Don’t stress the major

“Don’t believe that your major will have the slightest effect on your future. Thatis the biggest misconception ever. With the exception of those who wish to attend medical school, for which there are fixed requirements, you can virtually study anything, without any prescribed path, and still find a way to relate it to whatever work you go into.

“The idea of having all these majors and minors is a relatively recent development in the academy. A popular major on campus today is, for example, HOD and Economics, with a minor in Corporate Strategy.

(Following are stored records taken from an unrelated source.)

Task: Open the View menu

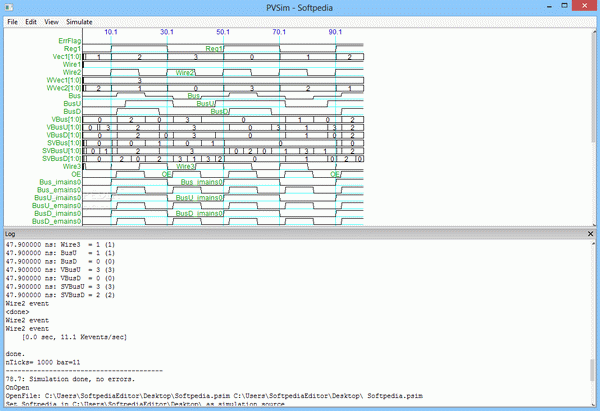Action: point(52,21)
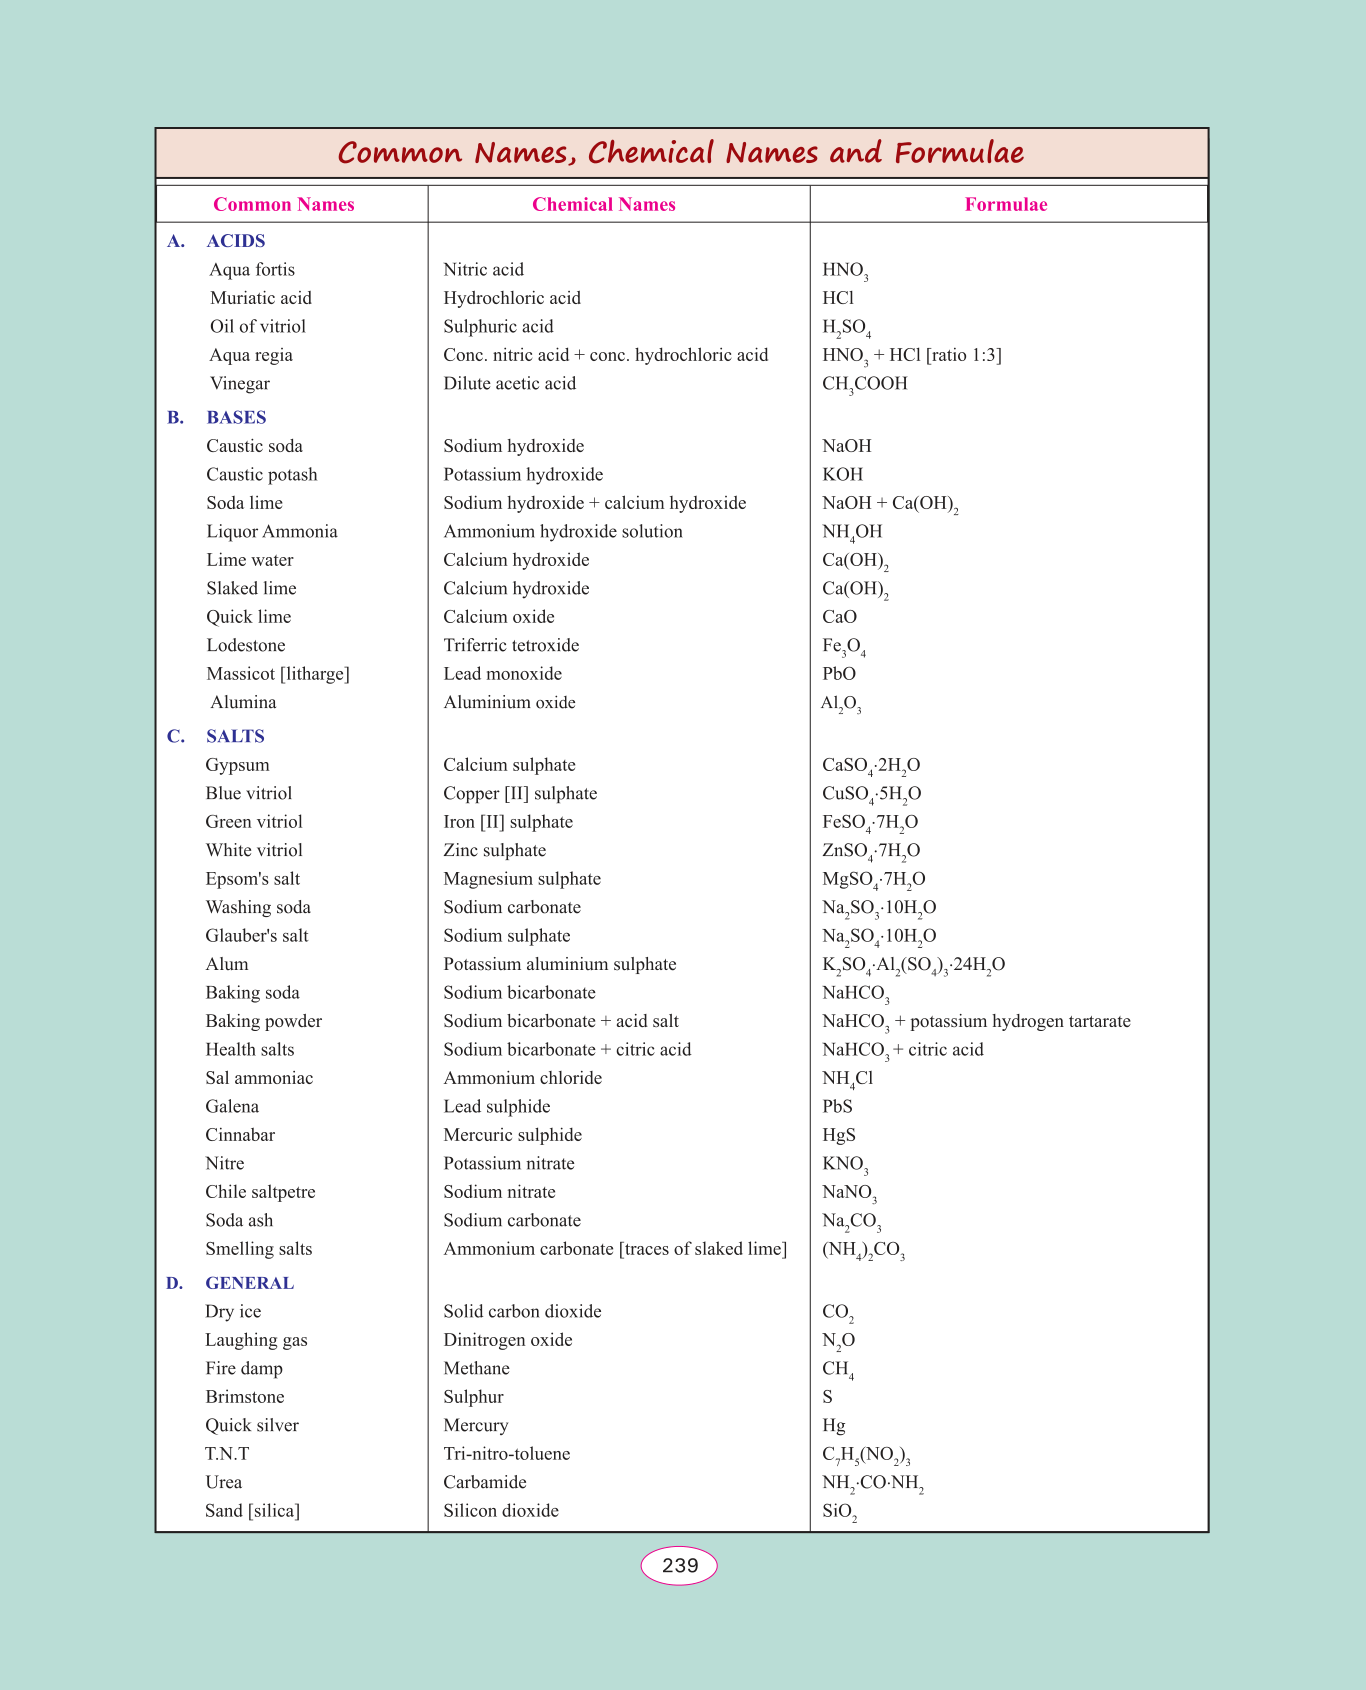
Task: Click the Blue vitriol entry
Action: pos(249,794)
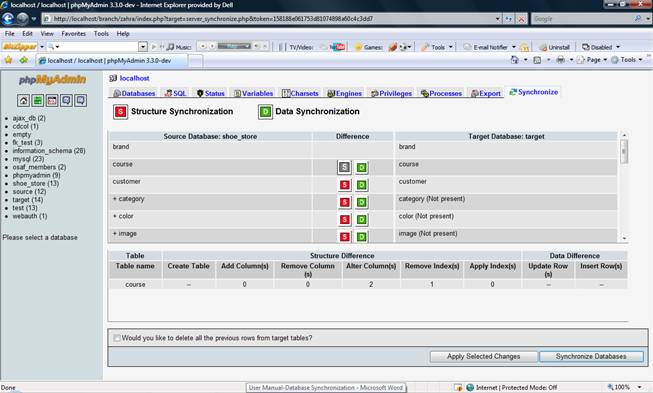Click the green Data sync icon for course

click(x=361, y=167)
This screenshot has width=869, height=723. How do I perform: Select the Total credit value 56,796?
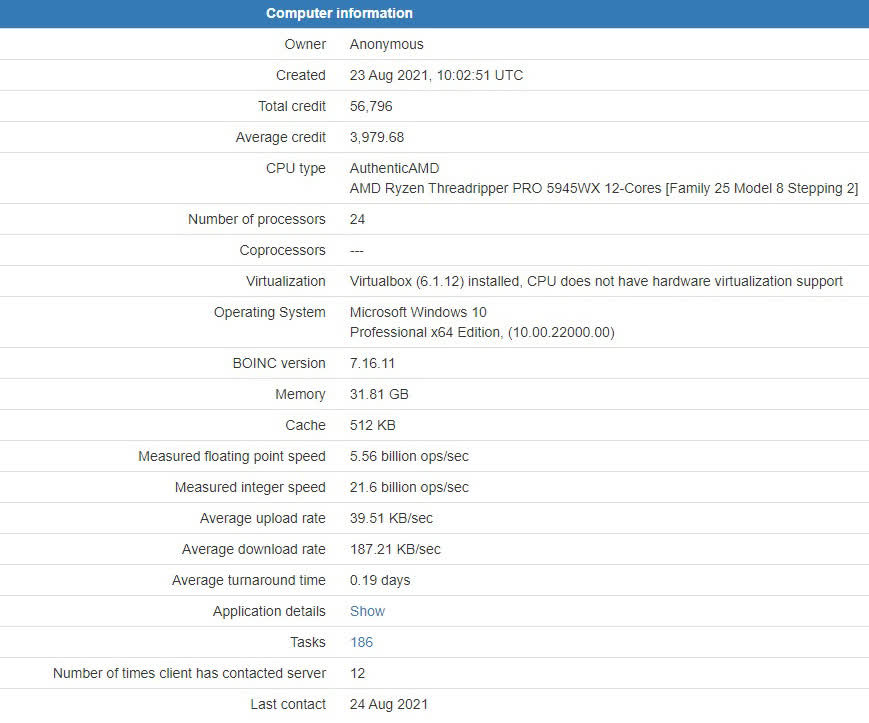(x=371, y=106)
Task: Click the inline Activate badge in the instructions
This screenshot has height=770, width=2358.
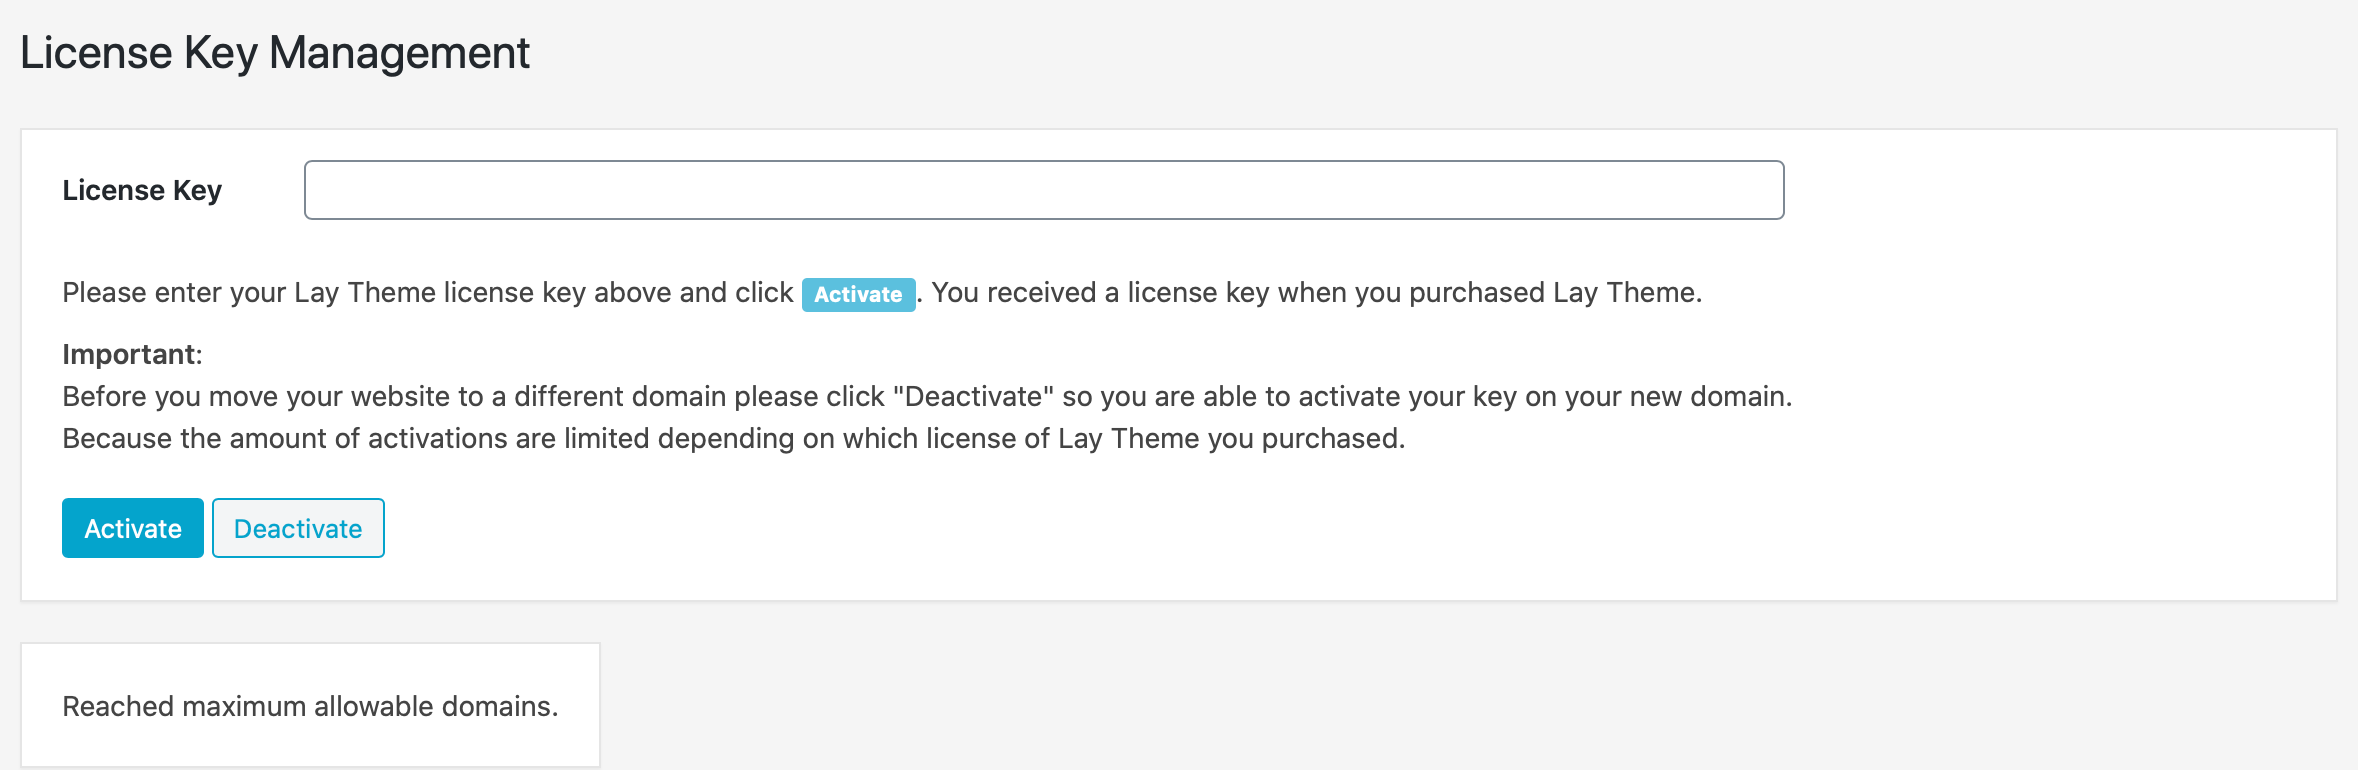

“For most employers, such a combination probably suggests that the student was hedging his or her bets or trying to please too many people. Students later on regret that they didn’t explore the amazing resources that the university had to offer, including the chance to follow passions and dreams.”

Diversify your education

“Culture matters on a college campus. Use your time to take an extra class every semester if you can: audit classes, work for the professor, take huge diversity of classes. Cross-disciplinary internship-style studies will only deepen your education.

“Many advantages in life are geographical or are related to chance encounters, and Vanderbilt’s layout makes it such that you can literally throw baseball from Furman Hall to the Law School, the Business School, and the Engineering Department, and if you have a good arm, you could also reach Religious Studies or even the Medical School.

“This is a real advantage for the really big questions, like how human beings learn language, because many of the current breakthroughs are happening in realms as diverse as neuroscience, engineering and medicine.

“As a result, the more silo-based approach to big questions can be challenged in diverse institutions like this one, and studying from a multivalent perspective provides more breadth and also more depth to your education.”